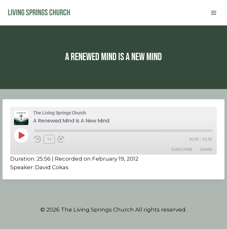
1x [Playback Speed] (49, 139)
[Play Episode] (21, 135)
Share (206, 149)
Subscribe (182, 149)
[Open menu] (213, 12)
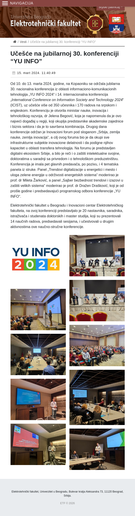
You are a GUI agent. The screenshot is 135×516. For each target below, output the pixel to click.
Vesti (23, 42)
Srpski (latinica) (109, 7)
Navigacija (17, 3)
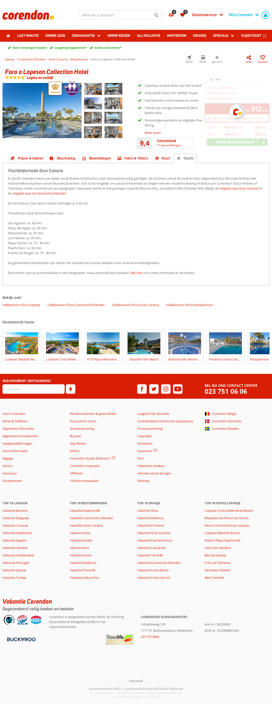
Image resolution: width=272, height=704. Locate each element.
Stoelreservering (82, 428)
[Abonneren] (70, 389)
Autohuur (9, 473)
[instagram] (166, 389)
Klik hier (136, 273)
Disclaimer (144, 443)
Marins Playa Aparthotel (222, 540)
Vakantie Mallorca (83, 562)
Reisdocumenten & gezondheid (93, 413)
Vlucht (188, 158)
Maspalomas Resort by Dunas (227, 518)
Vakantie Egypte (14, 540)
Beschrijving (66, 158)
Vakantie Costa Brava (153, 570)
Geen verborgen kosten (30, 47)
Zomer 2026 (55, 35)
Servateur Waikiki (217, 570)
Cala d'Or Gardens (218, 548)
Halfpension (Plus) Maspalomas (189, 305)
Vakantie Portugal (15, 562)
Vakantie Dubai (81, 540)
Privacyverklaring (150, 428)
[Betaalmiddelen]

************

→ GIVEN REQUEST
Reproduce every line of the records above word for word, leaving out the pictures.

→ RESULT BELOW
1x [Playback Speed] (49, 139)
[Play Episode] (21, 135)
Share (206, 149)
Subscribe (182, 149)
[Open menu] (213, 12)
You are a GUI agent. The screenshot is 135×516. For each target below, output the pixel to click.
Vesti (23, 42)
Srpski (latinica) (109, 7)
Navigacija (17, 3)
Image resolution: width=272, height=704. Locate each element.
Stoelreservering (82, 428)
[Abonneren] (70, 389)
Autohuur (9, 473)
[instagram] (166, 389)
Klik hier (136, 273)
Disclaimer (144, 443)
Marins Playa Aparthotel (222, 540)
Vakantie Mallorca (83, 562)
Reisdocumenten & gezondheid (93, 413)
Vlucht (188, 158)
Maspalomas Resort by Dunas (227, 518)
Vakantie Egypte (14, 540)
Beschrijving (66, 158)
Vakantie Costa Brava (153, 570)
Geen verborgen kosten (30, 47)
Zomer 2026 (55, 35)
Servateur Waikiki (217, 570)
Cala d'Or Gardens (218, 548)
Halfpension (Plus) Maspalomas (189, 305)
Vakantie Portugal (15, 562)
Vakantie Dubai (81, 540)
Privacyverklaring (150, 428)
[Betaalmiddelen]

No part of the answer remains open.